For the past 30 years pharma has thrived on big molecule breakthroughs and savvy marketing, but that model has been challenged by an environment of skyrocketing health care spending, rising development costs and intensifying competition from generics. Clearly, pharma needs a way to rethink its business—change its DNA—and re-invent and renew itself by rethinking the entire end-to-end value chain.

What’s more, while inefficiency surely exists, the aging of America—19 percent of the population is expected to be over 65 by 2030—and, ironically, the development of treatments effective at prolonging lives is also fueling the rise in health care costs. “It isn’t just that we’re inefficient, it’s that the population is getting older,” said Michael Gutnick, CFO of Memorial Sloan-Kettering Cancer Center, who pointed out that Americans have come to expect proactive—and costly—health care. “In this country people don’t want to be told, ‘I’m sorry, there’s nothing more we can do for you.’”

Several participants also expressed concern that big pharma’s innovation engine has stalled, largely due to the intrinsic risks of attempting to develop a blockbuster drug. “If you look at pharma versus other areas, the profitability is just not there any more,” agreed Dan Regan, chief commercial officer of the biopharmaceutical company Intercept Pharmaceuticals. “The thing that concerns me is will there continue to be an incentive for venture capital companies to invest in pharma innovation?”

“The blockbuster model is a thing of the past—rather than having a Lipitor ending its patent life doing $14 billion, you have 10 molecules doing a billion each,” agreed Zak Hosny, CEO of Motif Biosciences.

Addressing Chronic Costs

Still, there are opportunities to bend the cost curve, particularly in the area of chronic disease. “There is a lot of process opportunity in treatment of chronic disease,” asserted Ashish Kachru, CEO of the healthcare technology company Altruista Health, who predicted that process innovation will trump product innovation. “Somewhere around 75 percent of the GDP on healthcare is begin spent on managing patients with chronic diseases [such as heart failure, chronic obstructive pulmonary disease, diabetes, hypertension, asthma and depression]. We have about 125 million of them today in the U.S. These people are frequent fliers to hospitalization, which runs about $10,000 on average.”

“It’s easy to forget how much money there is in good chronic care management,” agreed Davis. “From the hundreds of thousands of people we service at Mt.
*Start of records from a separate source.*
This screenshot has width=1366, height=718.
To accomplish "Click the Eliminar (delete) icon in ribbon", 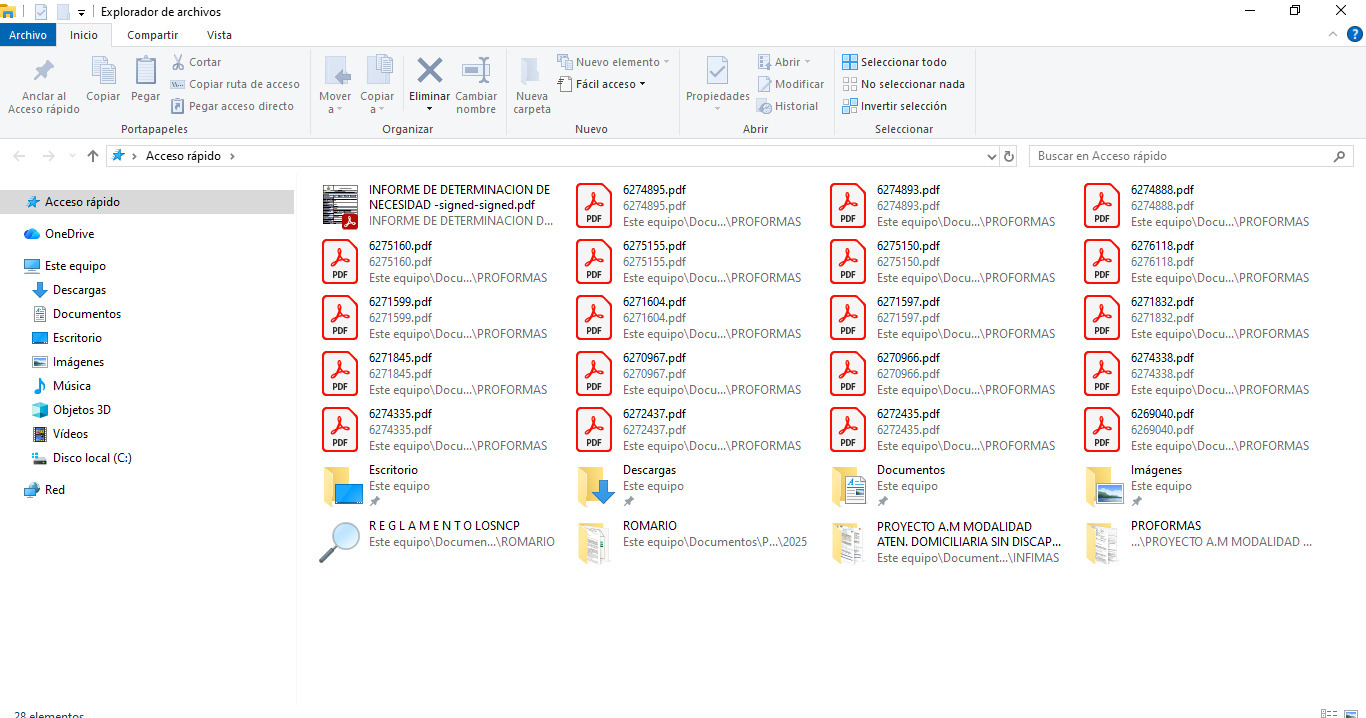I will tap(429, 72).
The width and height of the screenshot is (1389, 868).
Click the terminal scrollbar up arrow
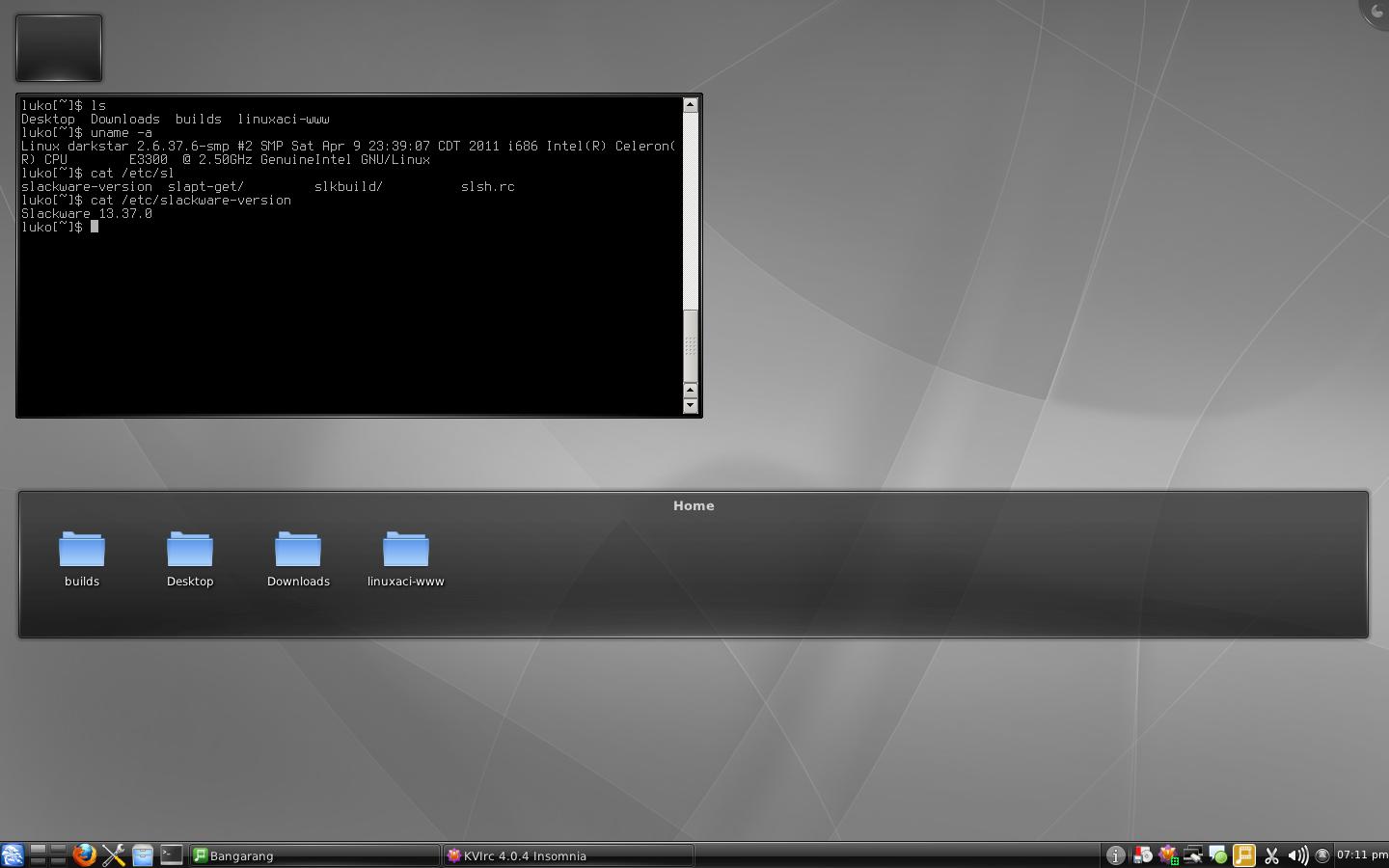click(690, 104)
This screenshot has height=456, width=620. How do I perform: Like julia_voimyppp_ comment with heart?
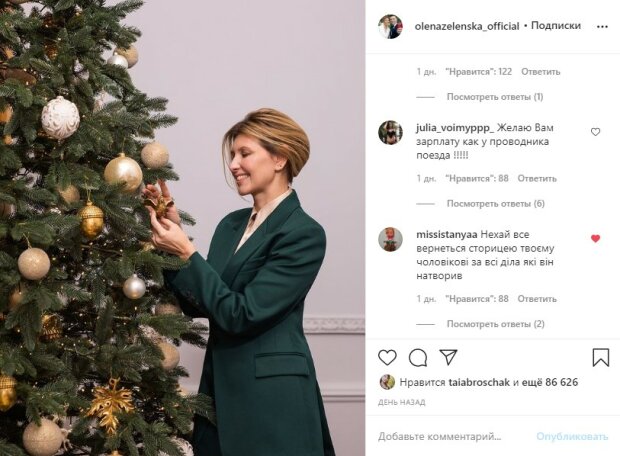(596, 131)
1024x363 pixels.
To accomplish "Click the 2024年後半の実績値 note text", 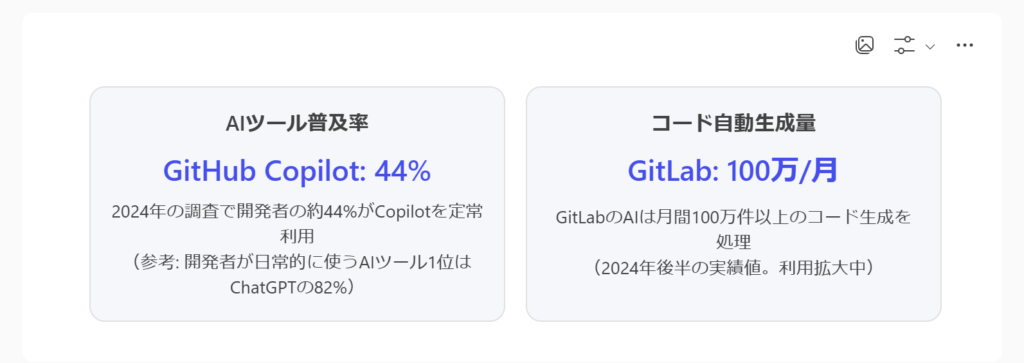I will pos(733,268).
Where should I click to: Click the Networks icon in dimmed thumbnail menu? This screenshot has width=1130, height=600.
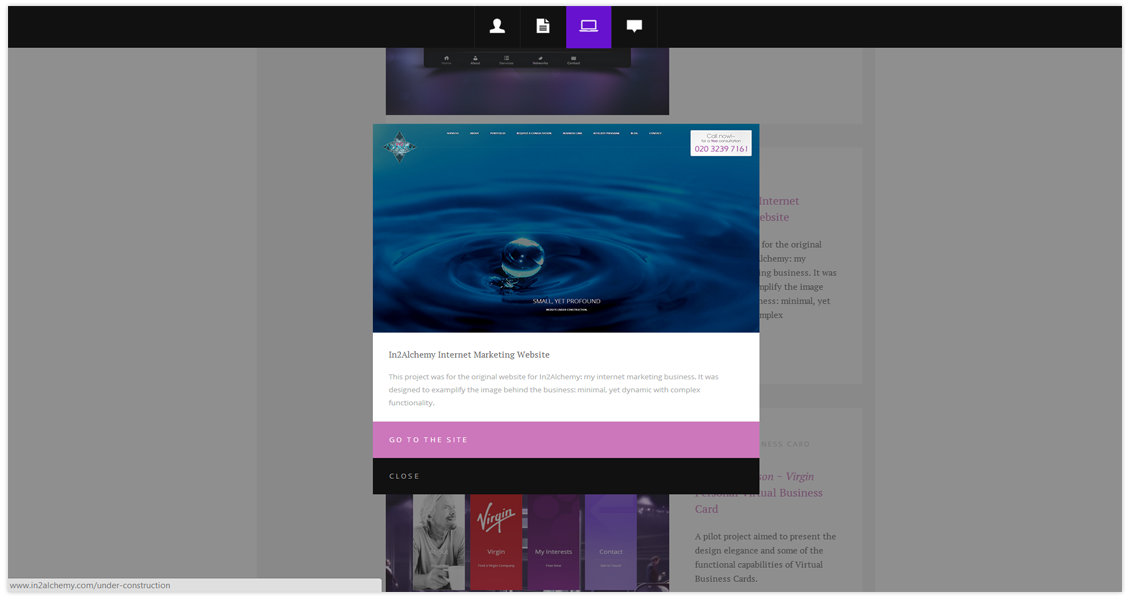point(540,59)
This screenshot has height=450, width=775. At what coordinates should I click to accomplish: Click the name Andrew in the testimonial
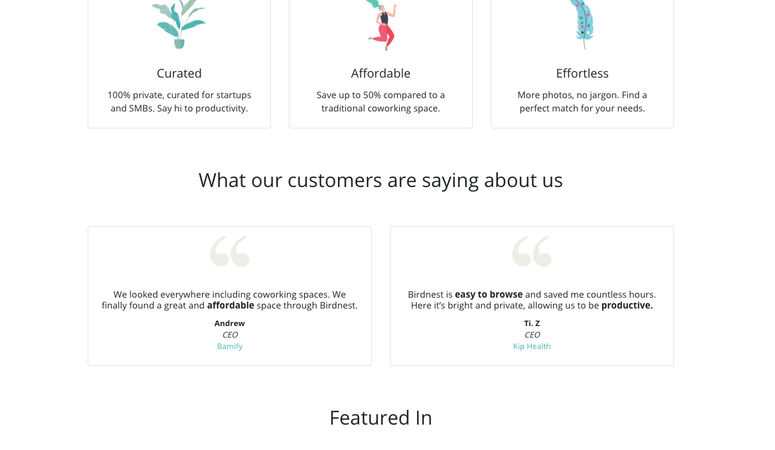(x=230, y=323)
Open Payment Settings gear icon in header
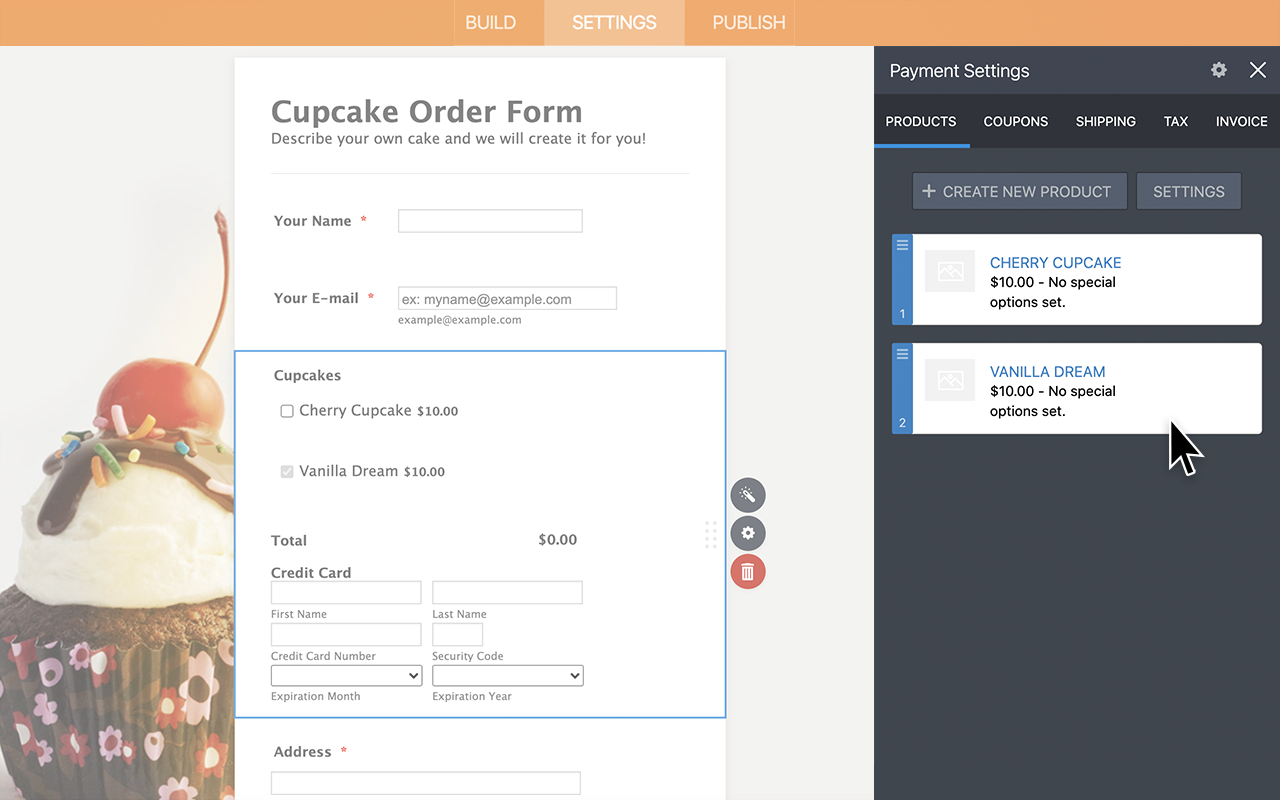The image size is (1280, 800). click(1218, 70)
Sinai we identified a small number at high risk of readmission and put case workers on those people to address their problems, which ranged from not taking their insulin or eating too much salt. We were able to diminish readmissions by 50 percent in that group.”

While such successes suggest there is low-hanging fruit ripe for the picking in addressing the health care cost conundrum, many fear that simple demographics will stymie efforts to keep costs in check. “Nobody gets off planet Earth alive, and the problem with that is that the major driver of Medicare expense is the last year or the last six months of life,” summed up Davis. “As much as we can manage someone’s disease to keep them alive longer and for that to cost less, they’re still going to die. So unless we start to manage how people die in America, at the end of the day we will [eventually] be overwhelmed by the demographic problem.”